On the 150th anniversary, a cairn was unveiled on the summit by the "Captain Cook Memorial Committee" to mark the occasion. The plaque on the cairn records that:
On 31st January 1770, the famous circumnavigator, in the presence of the native chief of the island raised the British Flag, took possession of the mainland in the name of King George III and named the inlet Queen Charlotte Sound after the King’s consort

Fifty years after that, around the time of the 200th anniversary, working parties from various local clubs built a lookout tower. The platform grants panoramic views over the sound and out to Cook Strait.

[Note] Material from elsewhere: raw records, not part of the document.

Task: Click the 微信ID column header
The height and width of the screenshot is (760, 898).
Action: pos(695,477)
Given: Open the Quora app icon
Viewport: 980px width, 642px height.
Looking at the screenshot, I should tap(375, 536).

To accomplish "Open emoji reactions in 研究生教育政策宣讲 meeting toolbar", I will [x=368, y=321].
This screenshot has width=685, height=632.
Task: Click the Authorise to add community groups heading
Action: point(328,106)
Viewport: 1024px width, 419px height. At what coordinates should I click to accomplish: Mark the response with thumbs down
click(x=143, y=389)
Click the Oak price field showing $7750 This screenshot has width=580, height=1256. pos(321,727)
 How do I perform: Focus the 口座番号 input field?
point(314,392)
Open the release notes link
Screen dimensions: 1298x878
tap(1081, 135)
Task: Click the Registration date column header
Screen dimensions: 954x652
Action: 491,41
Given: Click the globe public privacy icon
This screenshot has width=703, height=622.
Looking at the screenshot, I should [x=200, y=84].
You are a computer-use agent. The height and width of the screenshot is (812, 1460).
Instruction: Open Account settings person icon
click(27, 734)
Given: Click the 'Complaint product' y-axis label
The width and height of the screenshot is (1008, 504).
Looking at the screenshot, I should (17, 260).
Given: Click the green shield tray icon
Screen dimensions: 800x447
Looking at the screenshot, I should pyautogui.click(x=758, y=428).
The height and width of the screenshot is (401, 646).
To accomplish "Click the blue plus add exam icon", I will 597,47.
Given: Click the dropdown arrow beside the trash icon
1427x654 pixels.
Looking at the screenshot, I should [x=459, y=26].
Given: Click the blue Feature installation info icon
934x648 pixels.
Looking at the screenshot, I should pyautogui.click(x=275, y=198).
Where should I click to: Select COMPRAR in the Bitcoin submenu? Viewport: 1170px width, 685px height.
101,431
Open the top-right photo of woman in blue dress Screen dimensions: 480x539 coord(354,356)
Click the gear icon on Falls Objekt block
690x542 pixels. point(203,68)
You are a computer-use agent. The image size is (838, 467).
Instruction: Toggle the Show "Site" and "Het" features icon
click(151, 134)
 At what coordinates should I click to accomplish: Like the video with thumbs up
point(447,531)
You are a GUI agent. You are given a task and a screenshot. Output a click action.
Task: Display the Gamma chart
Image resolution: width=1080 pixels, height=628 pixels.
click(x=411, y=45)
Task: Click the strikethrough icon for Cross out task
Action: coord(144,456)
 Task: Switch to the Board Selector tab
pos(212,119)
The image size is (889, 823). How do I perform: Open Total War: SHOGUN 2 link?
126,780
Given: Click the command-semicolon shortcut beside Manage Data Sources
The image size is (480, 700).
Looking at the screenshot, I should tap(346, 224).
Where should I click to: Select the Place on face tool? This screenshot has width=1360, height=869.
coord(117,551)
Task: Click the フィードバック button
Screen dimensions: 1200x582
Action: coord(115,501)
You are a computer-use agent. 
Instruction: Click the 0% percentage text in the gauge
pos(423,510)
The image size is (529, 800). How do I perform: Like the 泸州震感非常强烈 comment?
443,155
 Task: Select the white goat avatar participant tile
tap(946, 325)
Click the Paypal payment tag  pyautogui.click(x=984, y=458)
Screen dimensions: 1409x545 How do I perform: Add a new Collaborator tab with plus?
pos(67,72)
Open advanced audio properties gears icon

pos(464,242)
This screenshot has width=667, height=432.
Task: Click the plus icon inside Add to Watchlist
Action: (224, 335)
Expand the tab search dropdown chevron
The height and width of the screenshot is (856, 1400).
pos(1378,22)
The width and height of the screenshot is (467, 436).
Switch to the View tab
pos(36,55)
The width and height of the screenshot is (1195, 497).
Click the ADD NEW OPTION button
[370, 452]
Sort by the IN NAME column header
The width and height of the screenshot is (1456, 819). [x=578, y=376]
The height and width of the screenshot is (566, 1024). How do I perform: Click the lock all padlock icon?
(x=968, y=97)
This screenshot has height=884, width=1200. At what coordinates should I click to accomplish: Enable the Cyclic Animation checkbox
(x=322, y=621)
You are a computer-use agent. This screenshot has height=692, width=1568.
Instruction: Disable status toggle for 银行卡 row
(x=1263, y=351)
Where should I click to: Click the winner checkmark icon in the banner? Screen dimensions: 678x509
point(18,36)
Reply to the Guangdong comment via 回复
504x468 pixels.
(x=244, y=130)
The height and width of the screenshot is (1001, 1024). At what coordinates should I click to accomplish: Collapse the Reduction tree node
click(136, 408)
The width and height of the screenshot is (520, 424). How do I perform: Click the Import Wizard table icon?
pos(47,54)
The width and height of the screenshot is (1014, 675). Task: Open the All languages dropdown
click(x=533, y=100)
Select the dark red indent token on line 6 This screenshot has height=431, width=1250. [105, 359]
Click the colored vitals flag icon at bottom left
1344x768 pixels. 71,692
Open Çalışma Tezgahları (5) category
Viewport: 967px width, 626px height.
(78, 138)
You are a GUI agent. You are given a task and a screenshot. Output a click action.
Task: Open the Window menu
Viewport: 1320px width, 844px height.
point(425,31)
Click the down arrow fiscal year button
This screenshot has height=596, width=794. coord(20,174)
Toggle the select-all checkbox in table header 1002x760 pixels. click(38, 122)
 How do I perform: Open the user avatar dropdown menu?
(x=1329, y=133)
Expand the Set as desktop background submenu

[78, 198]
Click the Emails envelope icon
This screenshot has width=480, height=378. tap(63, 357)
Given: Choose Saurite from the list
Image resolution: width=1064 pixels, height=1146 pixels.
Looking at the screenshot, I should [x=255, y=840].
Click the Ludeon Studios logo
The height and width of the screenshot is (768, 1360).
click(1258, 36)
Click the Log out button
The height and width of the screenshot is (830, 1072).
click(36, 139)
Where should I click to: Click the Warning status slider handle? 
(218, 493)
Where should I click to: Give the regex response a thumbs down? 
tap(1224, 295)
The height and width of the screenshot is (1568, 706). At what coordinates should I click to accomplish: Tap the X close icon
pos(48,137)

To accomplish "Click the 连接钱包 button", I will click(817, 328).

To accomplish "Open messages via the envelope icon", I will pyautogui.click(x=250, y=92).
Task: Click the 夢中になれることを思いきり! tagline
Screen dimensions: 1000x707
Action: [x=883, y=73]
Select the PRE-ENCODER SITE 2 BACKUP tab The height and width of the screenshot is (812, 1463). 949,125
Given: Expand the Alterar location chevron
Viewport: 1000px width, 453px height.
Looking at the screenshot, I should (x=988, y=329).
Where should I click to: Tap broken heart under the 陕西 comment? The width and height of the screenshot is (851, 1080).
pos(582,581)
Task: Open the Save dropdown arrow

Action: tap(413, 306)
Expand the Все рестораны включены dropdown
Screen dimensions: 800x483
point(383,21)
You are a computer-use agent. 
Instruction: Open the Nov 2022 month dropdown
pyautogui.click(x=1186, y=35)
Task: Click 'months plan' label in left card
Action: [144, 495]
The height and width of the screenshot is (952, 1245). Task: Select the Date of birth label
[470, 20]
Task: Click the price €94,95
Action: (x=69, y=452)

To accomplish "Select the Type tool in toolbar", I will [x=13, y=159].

Fifty years later, an interpretation panel put up as part of the 250th commemorations – presumably the Department of Conservation (New Zealand) and in consultation with local iwi (tribes) – tells the wider story, acknowledging all peoples "who have travelled to this special place".

After the flag raising ceremony, the party drank a toast to Queen Charlotte's health and gave the empty bottle to Topaa, who, in Cook's words, "was highly pleased". "You have to wonder though", poses the panel, "if Tapaa ever dreamed of what Cook’s actions would eventually mean for his people". It goes on to say that Cook revisited the sound five times. He and other voyagers, such as Fabian von Bellingshausen, used Motuara as a lookout, observatory, signal station and garden.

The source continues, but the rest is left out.